Fleetwood Credit Receivables Corp.
22840 Savi Ranch Parkway
Yorba Linda, California  92687



         Re:     Fleetwood Credit 1997-A Grantor Trust
                 Asset Backed Certificates


Ladies and Gentlemen:

         I am Vice President and Assistant General Counsel of Associates First
Capital Corporation, a Delaware corporation and the parent company of Fleetwood
Credit Corp., and in that capacity I have acted as counsel to Fleetwood Credit
Receivables Corp., a California corporation (the "Company"), in connection with
the issuance and sale by the Company of ___% Asset Backed Certificates, Class A
and ___% Asset Backed Certificates, Class B (collectively, the "Certificates")
representing undivided interests in the Fleetwood Credit 1997-A Grantor Trust.

         As such counsel, I have examined originals, or copies identified to my
satisfaction as being true copies of originals, of the following documents and
have received the following advices:

         1.      Articles of Incorporation of the Company, as now in effect.

         2.      Bylaws of the Company, as now in effect.

◆ **Exercise instructions**
1. Please say whether each statement agrees with the letter, answering yes or no and quoting the deciding words: (a) The Company is a Delaware corporation. (b) The Certificates represent undivided interests in the Fleetwood Credit 1997-A Grantor Trust. (c) Associates First Capital Corporation is the parent company of Fleetwood Credit Corp.
2. In the listing below, switch "sidebar" to "side panel" in the lines from the line with "Click the flame" up to and including the line with "pos(610,80)", and return only those lines with nothing else altered.

◆ **Exercise materials**
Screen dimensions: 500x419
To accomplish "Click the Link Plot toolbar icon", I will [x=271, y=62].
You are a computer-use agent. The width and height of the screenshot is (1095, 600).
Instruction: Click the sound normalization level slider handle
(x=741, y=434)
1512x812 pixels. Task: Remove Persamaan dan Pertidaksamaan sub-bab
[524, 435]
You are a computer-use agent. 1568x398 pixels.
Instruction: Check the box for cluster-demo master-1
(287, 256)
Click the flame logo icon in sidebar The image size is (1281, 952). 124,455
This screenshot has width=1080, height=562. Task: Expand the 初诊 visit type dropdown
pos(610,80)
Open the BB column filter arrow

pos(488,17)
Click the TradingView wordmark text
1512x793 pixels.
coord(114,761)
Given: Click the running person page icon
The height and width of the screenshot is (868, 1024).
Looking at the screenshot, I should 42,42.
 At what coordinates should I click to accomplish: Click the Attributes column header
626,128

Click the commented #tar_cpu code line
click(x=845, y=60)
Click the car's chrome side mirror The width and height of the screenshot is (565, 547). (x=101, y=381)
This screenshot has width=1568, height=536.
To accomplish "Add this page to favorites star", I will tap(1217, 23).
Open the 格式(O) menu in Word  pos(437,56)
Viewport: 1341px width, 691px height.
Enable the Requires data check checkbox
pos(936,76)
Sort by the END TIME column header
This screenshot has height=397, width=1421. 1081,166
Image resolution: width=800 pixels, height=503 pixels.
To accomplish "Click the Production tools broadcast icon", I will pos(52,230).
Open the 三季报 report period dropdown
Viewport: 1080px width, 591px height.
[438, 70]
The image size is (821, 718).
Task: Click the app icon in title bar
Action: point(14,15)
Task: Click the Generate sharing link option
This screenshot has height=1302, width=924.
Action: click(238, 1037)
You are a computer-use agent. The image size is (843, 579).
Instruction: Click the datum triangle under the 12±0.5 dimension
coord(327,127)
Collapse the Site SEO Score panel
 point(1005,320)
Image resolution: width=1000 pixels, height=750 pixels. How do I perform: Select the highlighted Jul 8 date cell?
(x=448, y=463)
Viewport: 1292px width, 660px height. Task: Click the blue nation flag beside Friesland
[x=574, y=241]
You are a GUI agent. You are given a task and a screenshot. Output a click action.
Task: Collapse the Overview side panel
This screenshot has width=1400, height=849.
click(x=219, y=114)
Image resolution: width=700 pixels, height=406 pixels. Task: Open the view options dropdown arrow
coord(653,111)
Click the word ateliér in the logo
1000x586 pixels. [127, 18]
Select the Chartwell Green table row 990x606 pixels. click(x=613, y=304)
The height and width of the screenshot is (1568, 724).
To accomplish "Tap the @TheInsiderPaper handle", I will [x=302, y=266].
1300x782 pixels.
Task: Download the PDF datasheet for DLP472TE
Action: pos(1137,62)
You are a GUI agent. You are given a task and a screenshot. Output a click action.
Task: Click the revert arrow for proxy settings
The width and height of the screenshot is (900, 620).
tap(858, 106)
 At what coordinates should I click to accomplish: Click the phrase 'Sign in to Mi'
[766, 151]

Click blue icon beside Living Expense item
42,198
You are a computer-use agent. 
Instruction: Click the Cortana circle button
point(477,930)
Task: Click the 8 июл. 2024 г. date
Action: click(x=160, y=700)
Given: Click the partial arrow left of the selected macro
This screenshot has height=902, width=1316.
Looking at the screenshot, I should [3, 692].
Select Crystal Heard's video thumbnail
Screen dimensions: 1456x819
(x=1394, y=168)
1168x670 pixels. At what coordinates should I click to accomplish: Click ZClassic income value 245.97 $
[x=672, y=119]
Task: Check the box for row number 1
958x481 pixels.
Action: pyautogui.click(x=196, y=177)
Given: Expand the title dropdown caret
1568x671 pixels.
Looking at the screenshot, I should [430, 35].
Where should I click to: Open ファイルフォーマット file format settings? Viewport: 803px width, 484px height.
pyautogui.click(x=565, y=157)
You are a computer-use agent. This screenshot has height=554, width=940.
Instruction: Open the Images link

◆ **In response**
1.
(a) No: "Fleetwood Credit Receivables Corp., a California corporation (the "Company")"
(b) Yes: "representing undivided interests in the Fleetwood Credit 1997-A Grantor Trust"
(c) Yes: "Associates First Capital Corporation, a Delaware corporation and the parent company of Fleetwood Credit Corp."

2.
Click the flame logo icon in side panel The image size is (1281, 952). 124,455
This screenshot has width=1080, height=562. Task: Expand the 初诊 visit type dropdown
pos(610,80)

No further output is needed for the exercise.